PROBLEM DETAILS: Recast the lines below as a JSON list of strings, one string per line, with blank lines omitted. Leave the pictures out.

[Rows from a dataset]
● ● ●
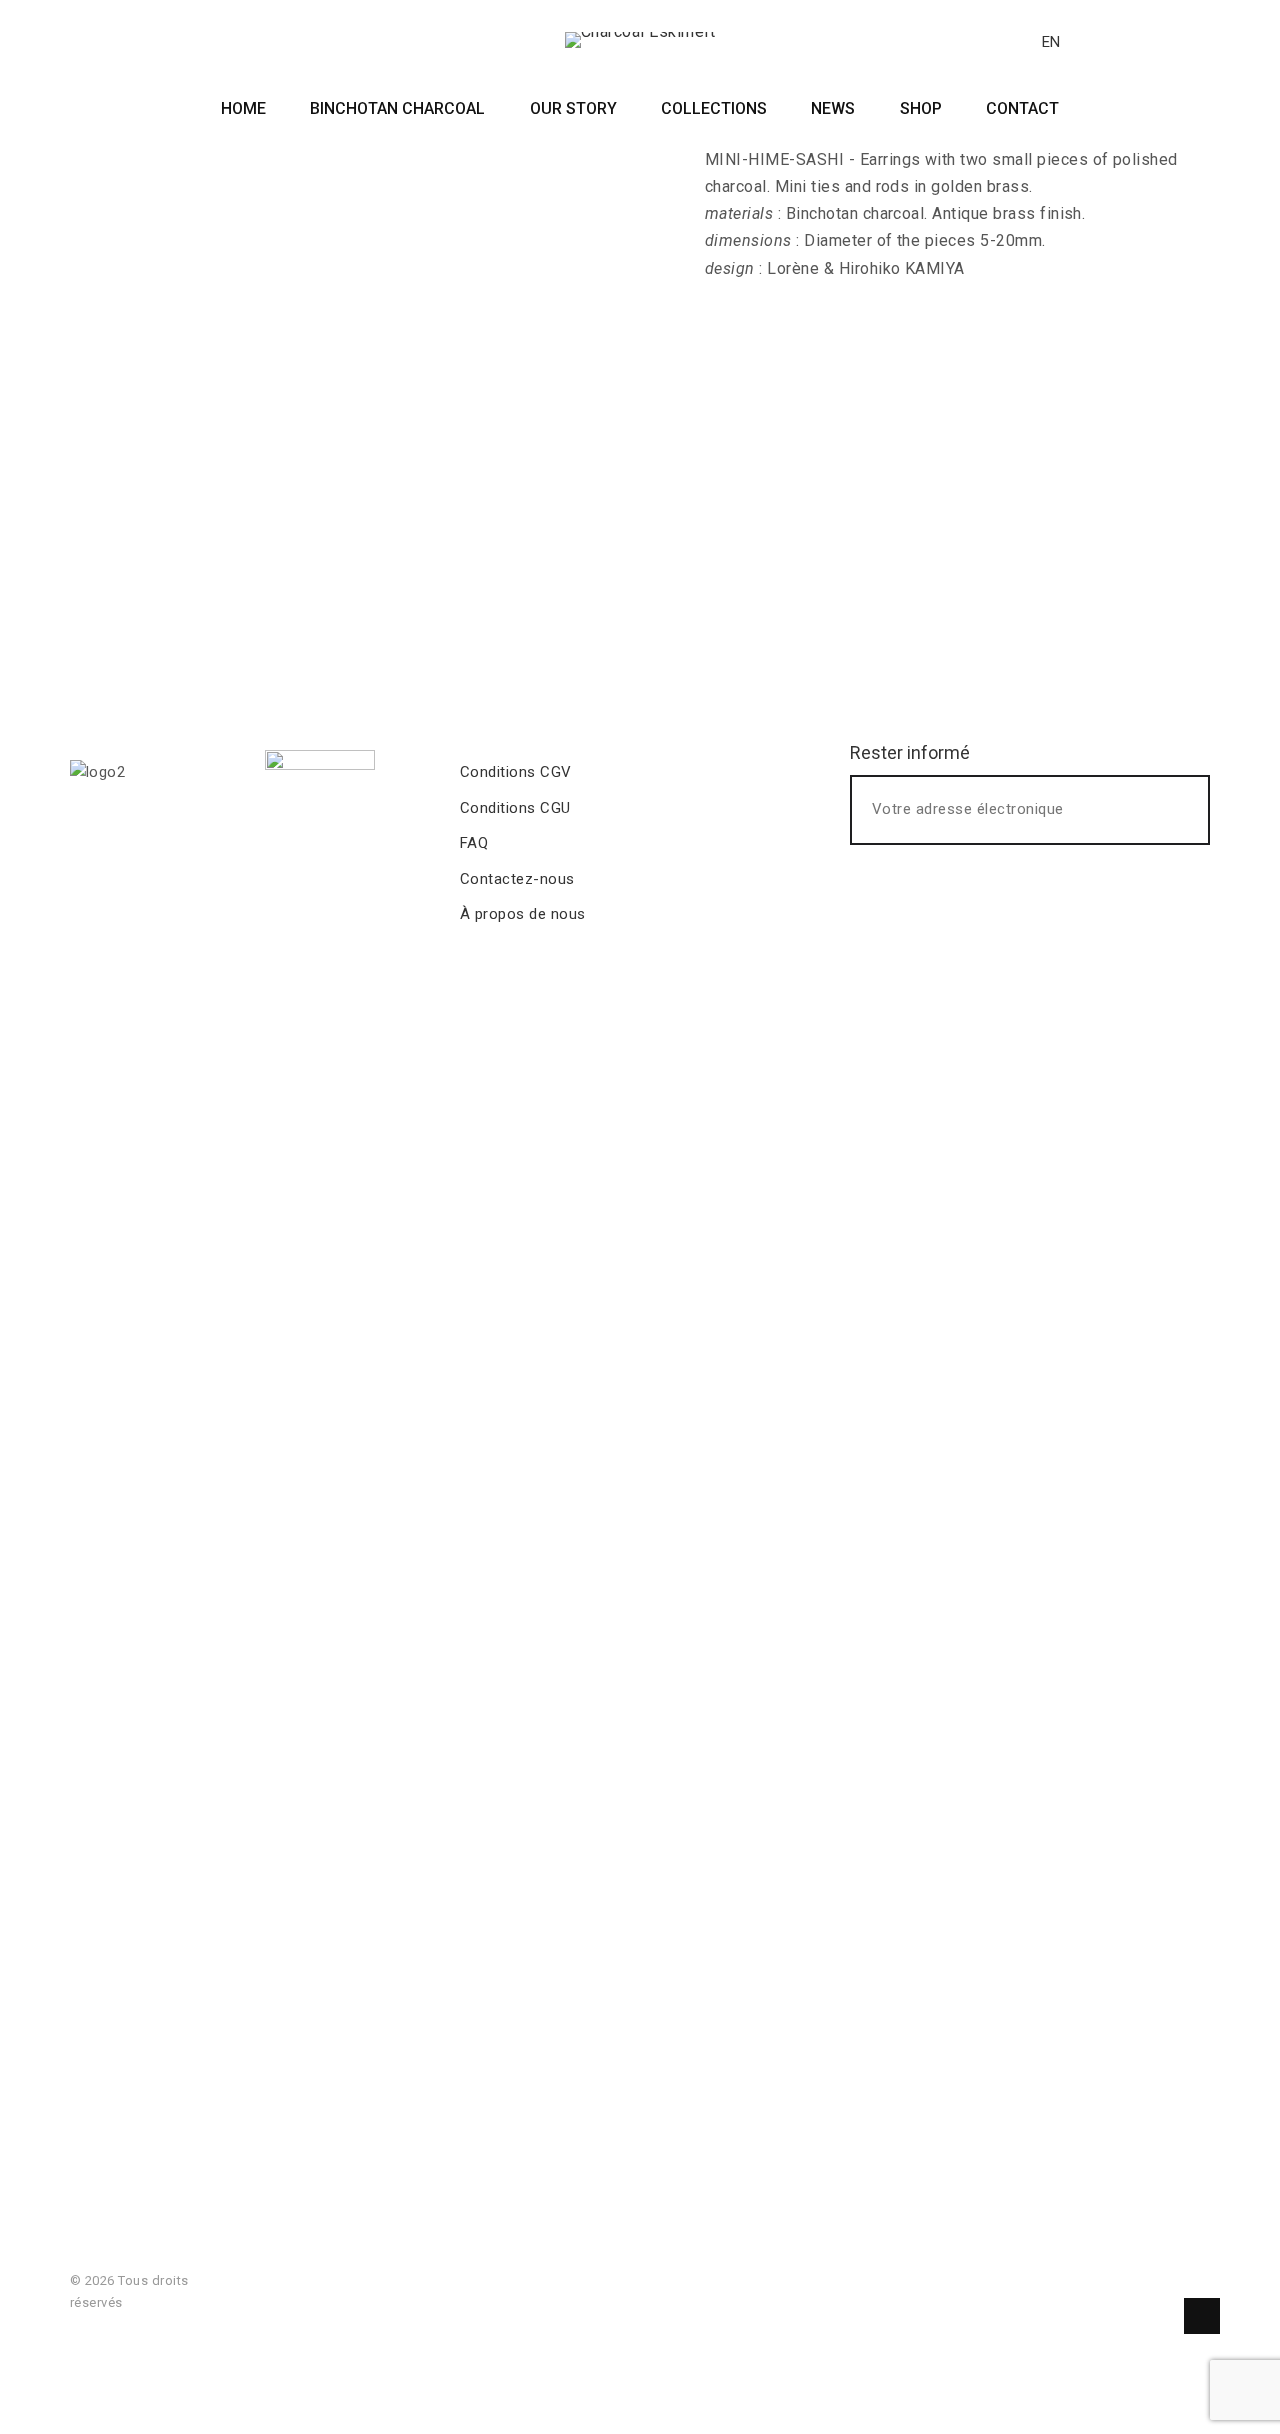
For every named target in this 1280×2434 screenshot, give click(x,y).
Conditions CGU (515, 808)
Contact (1022, 108)
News (833, 108)
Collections (714, 108)
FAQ (474, 843)
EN (1051, 42)
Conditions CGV (516, 772)
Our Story (573, 108)
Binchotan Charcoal (397, 108)
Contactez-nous (517, 879)
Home (243, 108)
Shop (921, 108)
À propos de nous (523, 914)
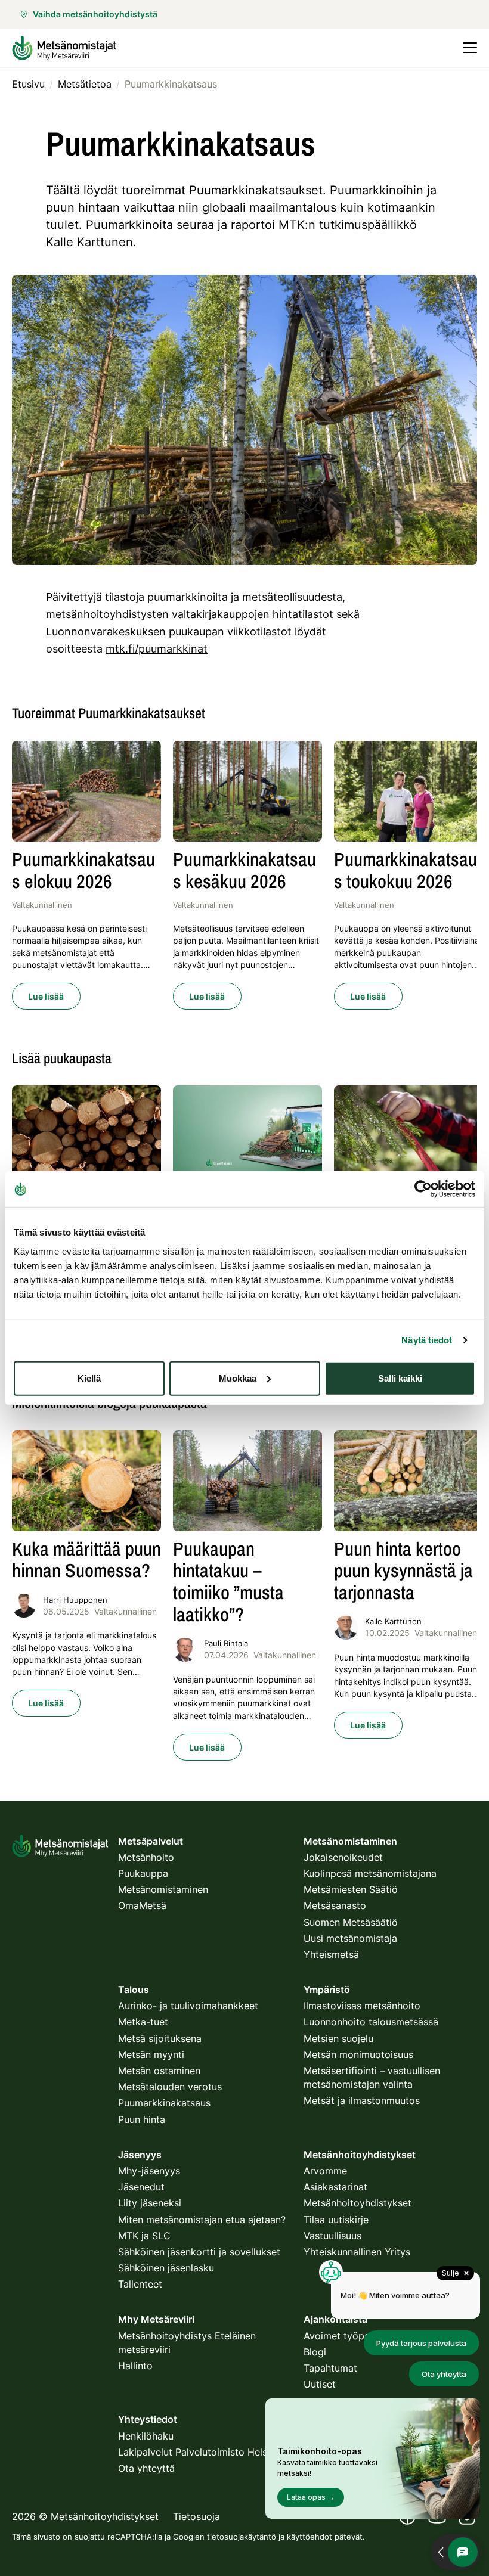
● ● ●
TASK ANSWER:
[
  "For every named target in this 1280×2434 screenshot, give click(x,y).",
  "Conditions CGU (515, 808)",
  "Contact (1022, 108)",
  "News (833, 108)",
  "Collections (714, 108)",
  "FAQ (474, 843)",
  "EN (1051, 42)",
  "Conditions CGV (516, 772)",
  "Our Story (573, 108)",
  "Binchotan Charcoal (397, 108)",
  "Contactez-nous (517, 879)",
  "Home (243, 108)",
  "Shop (921, 108)",
  "À propos de nous (523, 914)"
]